R. Schuz, « Habitual Residence of  Children under the Hague Child Abduction Convention: Theory and Practice », Child and Family Law Quarterly, Vol. 13, No1, 2001, p.1 ;

R. Schuz, « Policy Considerations in Determining Habitual Residence of a Child and the Relevance of Context » Journal of Transnational Law and Policy, Vol. 11, 2001, p. 101.

Un enfant peut-il avoir plusieurs résidences habituelles?

Les commentateurs ont longtemps estimé que la nature factuelle du facteur de rattachement implique que dans certaines situations une personne puisse avoir plusieurs résidences habituelles à un moment donné.

Voir en particulier :

E. M. Clive, « The Concept of Habitual Residence », Juridical Review (1997), p. 137.

La cour d'appel anglaise a estimé dans le contexte de la compétence internationale en matière de divorce qu'un adulte pouvait avoir plusieurs résidences habituelles en même temps. Voir :

Ikimi v. Ikimi [2001] EWCA Civ 873, [2002] Fam 72.

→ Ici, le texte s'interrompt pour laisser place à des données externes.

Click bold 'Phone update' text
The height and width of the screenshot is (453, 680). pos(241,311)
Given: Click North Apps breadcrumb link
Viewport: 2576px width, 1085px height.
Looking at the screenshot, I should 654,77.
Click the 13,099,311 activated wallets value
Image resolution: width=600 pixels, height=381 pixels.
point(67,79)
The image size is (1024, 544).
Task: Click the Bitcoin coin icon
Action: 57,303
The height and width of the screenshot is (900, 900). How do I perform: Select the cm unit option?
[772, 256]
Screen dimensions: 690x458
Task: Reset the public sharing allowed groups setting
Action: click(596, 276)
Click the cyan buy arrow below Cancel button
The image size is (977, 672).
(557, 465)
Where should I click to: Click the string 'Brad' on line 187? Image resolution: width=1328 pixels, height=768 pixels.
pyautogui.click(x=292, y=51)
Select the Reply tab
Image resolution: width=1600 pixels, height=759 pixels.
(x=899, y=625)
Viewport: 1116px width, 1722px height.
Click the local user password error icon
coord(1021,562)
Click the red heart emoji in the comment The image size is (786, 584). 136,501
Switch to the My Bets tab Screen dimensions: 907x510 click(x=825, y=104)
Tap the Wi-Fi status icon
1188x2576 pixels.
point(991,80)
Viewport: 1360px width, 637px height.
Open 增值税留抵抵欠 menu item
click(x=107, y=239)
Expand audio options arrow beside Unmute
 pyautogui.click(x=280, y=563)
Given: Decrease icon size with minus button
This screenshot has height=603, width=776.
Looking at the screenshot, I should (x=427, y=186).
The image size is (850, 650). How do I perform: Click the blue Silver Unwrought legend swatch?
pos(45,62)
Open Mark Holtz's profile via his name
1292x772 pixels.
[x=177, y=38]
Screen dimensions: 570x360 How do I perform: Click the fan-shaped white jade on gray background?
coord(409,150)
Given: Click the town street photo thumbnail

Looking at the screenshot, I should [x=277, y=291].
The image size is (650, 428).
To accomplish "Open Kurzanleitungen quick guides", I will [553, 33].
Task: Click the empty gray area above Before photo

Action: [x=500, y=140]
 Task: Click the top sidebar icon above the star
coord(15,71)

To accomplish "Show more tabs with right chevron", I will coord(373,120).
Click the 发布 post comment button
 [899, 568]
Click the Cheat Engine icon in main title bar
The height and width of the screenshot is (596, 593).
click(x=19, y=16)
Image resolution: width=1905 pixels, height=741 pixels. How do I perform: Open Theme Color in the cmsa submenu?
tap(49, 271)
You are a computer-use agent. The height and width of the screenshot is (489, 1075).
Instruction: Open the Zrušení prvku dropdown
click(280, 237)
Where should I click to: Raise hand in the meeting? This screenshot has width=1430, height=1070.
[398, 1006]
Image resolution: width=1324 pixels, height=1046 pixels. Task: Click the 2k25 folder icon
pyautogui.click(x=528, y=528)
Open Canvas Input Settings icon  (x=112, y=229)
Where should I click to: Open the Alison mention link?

Toutefois les tribunaux saisis de demandes en application de la Convention ont estimé qu'un enfant ne peut avoir qu'une seule résidence habituelle à un moment donné. Voir par exemple :

Canada

S.S.-C. c. G.C., Cour supérieure (Montréal), 15 août 2003, n° 500-04-033270-035, [INCADAT cite : HC/E/CA 916] ;

Wilson v. Huntley (2005) A.C.W.S.J. 7084; 138 A.C.W.S. (3d) 1107 [Référence INCADAT : HC/E/CA 800] ;

Royaume-Uni - Angleterre et Pays de Galles
Re v. (Abduction: Habitual Residence) [1995] 2 FLR 992, [Référence INCADAT : HC/E/UKe 45].

En l'espèce, les enfants passaient une partie de l'année en Grèce et l'autre en Angleterre. La cour refusa de considérer qu'ils avaient à la fois leur résidence habituelle en Grèce et en Angleterre.

Royaume-Uni - Ireland du Nord

Re C.L. (A Minor); J.S. v. C.L., transcript, 25 August 1998, High Court of Northern Ireland, [Référence INCADAT: HC/E/UKn 390].

États-Unis d'Amérique
Friedrich v. Friedrich, 983 F.2d 1396, (6th Cir. 1993), [Référence INCADAT : HC/E/USf 142].